Featured from left to right: Rafaelly Wiest, Trans group Marcela Prado; Ayden Scheim, Gay/Bi/Queer/Trans Men’s Working Group & Gay Men’s Sexual Alliance; Annette Verster, World Health Organization; JoAnne Keatley, Center of Excellence for Transgender Health; Esmeralda Roman-Mar: Clínica Condesa.

Featured from left to right: Rafaelly Wiest, Trans group Marcela Prado; Ayden Scheim, Gay/Bi/Queer/Trans Men’s Working Group & Gay Men’s Sexual Alliance; Annette Verster, World Health Organization; JoAnne Keatley, Center of Excellence for Transgender Health; Esmeralda Roman-Mar: Clínica Condesa.

This year was a monumental year at the IAS for key populations; more sessions than ever had components dedicated to key population research and programs. This year, LINKAGES — in partnership with the WHO, PAHO, UNFPA, and the Center of Excellence for Transgender Health — planned a session dedicated to transgender health. Never before has more attention been paid to the trans community at the IAS, and this was made apparent when our session was moved from being an affiliated independent event of the conference to one of the core sessions. However, while there has justifiably been much celebration recently on advancements in the transgender community, just a week before the IAS conference two trans speakers from African and Asia were denied Canadian visas. This serves as a reminder that trans women and men around the world continue to face challenges at all levels when their documents do not reflect their gender identity. Yes momentum is shifting, but there is still a long way to go.

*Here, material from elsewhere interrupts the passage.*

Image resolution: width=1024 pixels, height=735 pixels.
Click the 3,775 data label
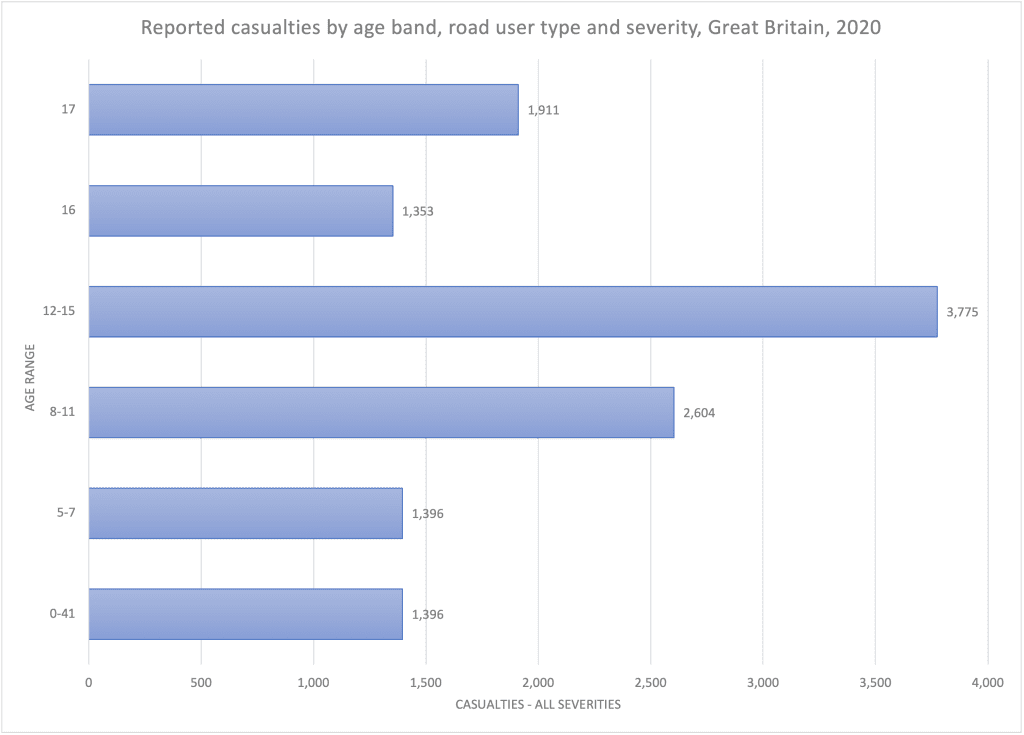click(962, 312)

The session, TRANS-forming Health Care, took place on July 20. More than 100 participants filled the room to listen to and participate in this discussion on the challenges and advancements in transgender health. The session included a provider, Dr. Esmeralda Roman-Mar from La Clínica Condesa in Mexico; a researcher, Ayden Scheim, Western University, Canada; an activist, Rafaelly Weist, Brazil; and a policymaker, Annette Verster, from WHO. The chair, JoAnne Keatley, director of the Center of Excellence for Transgender Health, began the session by highlighting key issues in transgender health, particularly noting the diversity among all types of trans people, and their integral part in the human experience. The challenges that trans people face are daunting and governments worldwide have been slow to respond to the health and human rights of trans people. However, Dr. Esmeralda Roman-Mar and Rafaelly Weist gave hopeful clinical and programmatic updates, discussing the success of ART adherence among trans women at La Clínica Condesa as well as multiple projects in Brazil that have helped trans people through building social support, encouraging behavior change, and providing peer-to-peer HIV oral testing. Ayden Scheim discussed the particular needs of trans men, specifically how trans men who have sex with men are often not given the same health care as other MSM, and often are not included in research studies. JoAnne Keatley opened a discussion on PrEP for trans people by discussing the dearth of evidence in this area despite its ability to greatly affect the trans community, which carries the largest percentage of the HIV burden. Finally, Annette Verster discussed the new WHO documents that include a tool for setting and monitoring targets and a policy brief on trans people and HIV. The session highlighted the many advancements in transgender health, but we know that trans people cannot access health care and achieve health benefits in the absence of an enabling environment that is supportive of all types of people.

As the IAS came to a close, I left the conference knowing I had been a part of something very special. Being in the presence of so many pioneers in field of HIV treatment and prevention was a unique experience. Moving forward, there will inevitably be bumps in the road and we still have a long way to go to end the epidemic, but we now know we are going in the right direction.